Using input data as index for other model parameters

gasper256 · November 24, 2025, 11:47am

Hello,

I have a dataset, in a form of pandas DataFrame c, with columns cat1, cat2, value. As names suggest, cat1 and cat2 are categorical variables with 3 and 24 distinct values, respectively, and value is continuous. I am trying to model value with Beta distribution whose alpha and beta parameters depend on a combination of cat1 & cat2, i.e. for each pair of (cat1, cat2) = (c1, c2), I assume there are parameters alpha_c1 and beta_c1 so that c.loc[(c[“cat1”]=c1) & (c[“cat2”]=c2), “value”] is Beta(alpha_c1, beta_c1)-distributed.

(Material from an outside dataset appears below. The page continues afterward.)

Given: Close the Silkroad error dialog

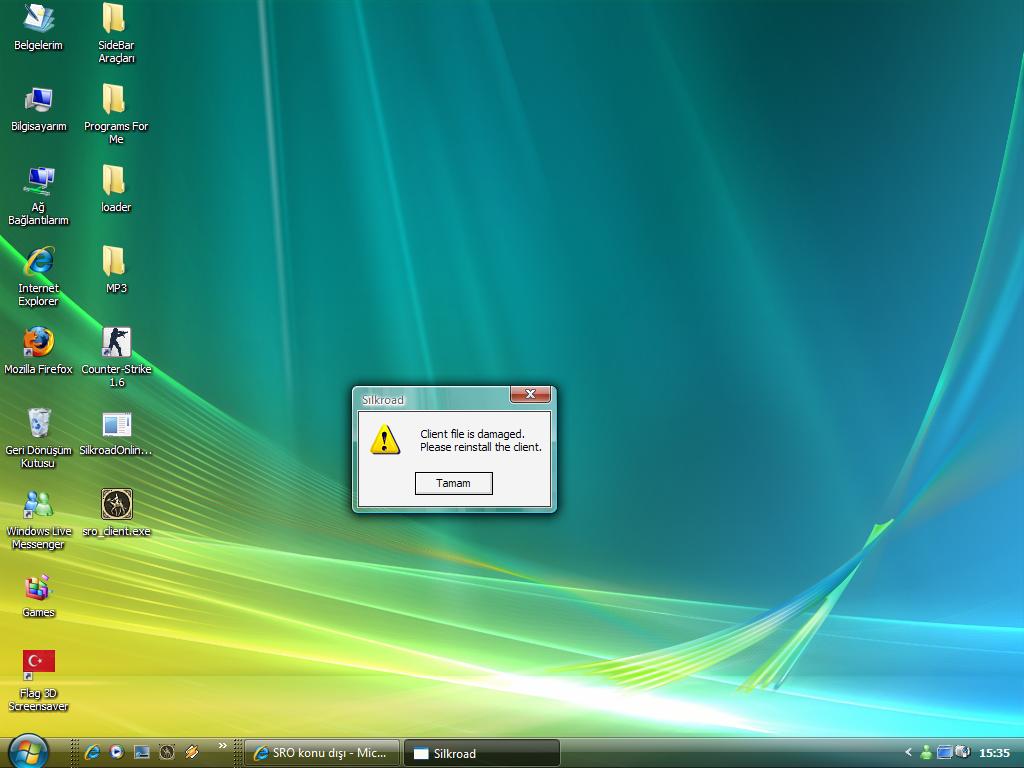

I have created & run my model as follows:
with pm.Model(
coords={
“obs_idx”: c.index, # I don't know if that is necessary; also tried without and avoiding dims setting in the variables of the model
“cat1”: c[“cat1”].unique(), # 3 distinct values
“cat2”: c[“cat2”].unique(), # 24 distinct values
}
) as m:
# idx = pm.Data(“idx”, c.index, dims=“obs_idx”) # I don’t know whether that is important
cat1 = pm.Data(“cat1”, c[“cat1”], dims=“obs_idx”)
cat2 = pm.Data(“cat2”, c[“cat2”], dims=“obs_idx”)
output_data = pm.Data(
“value”,
c[“value”],
dims=“obs_idx”
)
# Alpha & beta priors
alpha_prior = pm.HalfNormal(f"alpha_prior", sigma=4, dims=[“cat1”, “cat2”])
beta_prior = pm.HalfNormal(f"beta_prior", sigma=4, dims=[“cat1”, “cat2”])
# Every (cat1, cat2) pair has its own (alpha, beta) parameters
alpha = pm.Deterministic(“alpha”, alpha_prior[cat1, cat2], dims=“obs_idx”)
beta = pm.Deterministic(“beta”, beta_prior[cat1, cat2], dims=“obs_idx”)
val = pm.Beta(
"value",
alpha=alpha,
beta=beta,
observed=output_data,
shape=cat1.shape[0], # or idx.shape[0], if used,
dims=“obs_idx”
)
pdata = pm.sample(
draws=1600,
chains=6,
cores=6,
)

The model runs as expected; if I check the posterior distributions of alpha_prior and beta_prior variables, they are distinct, depending on cat1 and cat2 indices; see PDFs of beta distributions attached (stupid names, because priors become posteriors ):

However, if I try to generate posterior predictive samples, they seem to be independent of cat1 and cat2 data setup:
with m:
m.set_dim("obs_idx", new_length=168, coord_values=list(range(100000, 100168)))
# if I avoid `obs_idx` coordinate in model definition, I may skip the line above
pm.set_data(
{
"cat1": 24*[2] + 24*[0] + 5*24*[2],
"cat2": 7*list(range(24))
}
)
post_data = pm.sample_posterior_predictive(
pdata, var_names=["value"], random_seed=256, predictions=True
)
I would expect that the first 24 and last 120 values generated in post_data would follow the distributions as in the third subplot above (cat1 = 2) and values from 24 to 48 would follow the distributions as in the first subplot (cat1 = 0), but if I plot
plt.plot(post_data.predictions.value.mean(dim=["draw", "chain"]).data)

I get the following:

If I manually implement sampling from inference data, named pdata in my case, I got reasonable output:
cat1_seq = 24*[2] + 24*[0] + 5*24*[2]
cat2_seq = 7*list(range(24))
values = []
np.random.seed(314)
for c1id, c2id in zip(cat1_seq, cat2_seq):
_chain_id = np.random.randint(6)
_draw_id = np.random.randint(1600)
values.append(
scipy.stats.beta(
a=pdata.posterior.alpha_prior[_chain_id, _draw_id, c1id, c2id],
b=pdata.posterior.beta_prior[_chain_id, _draw_id, c1id, c2id]
).rvs()
)
plt.plot(range(168), values)

So, it seems from the first graph with three subplots that the model learns the differences between (cat1, cat2) combinations. But I can’t enforce the posterior predictive sampling to use (cat1, cat2) combinations sequence by my choice.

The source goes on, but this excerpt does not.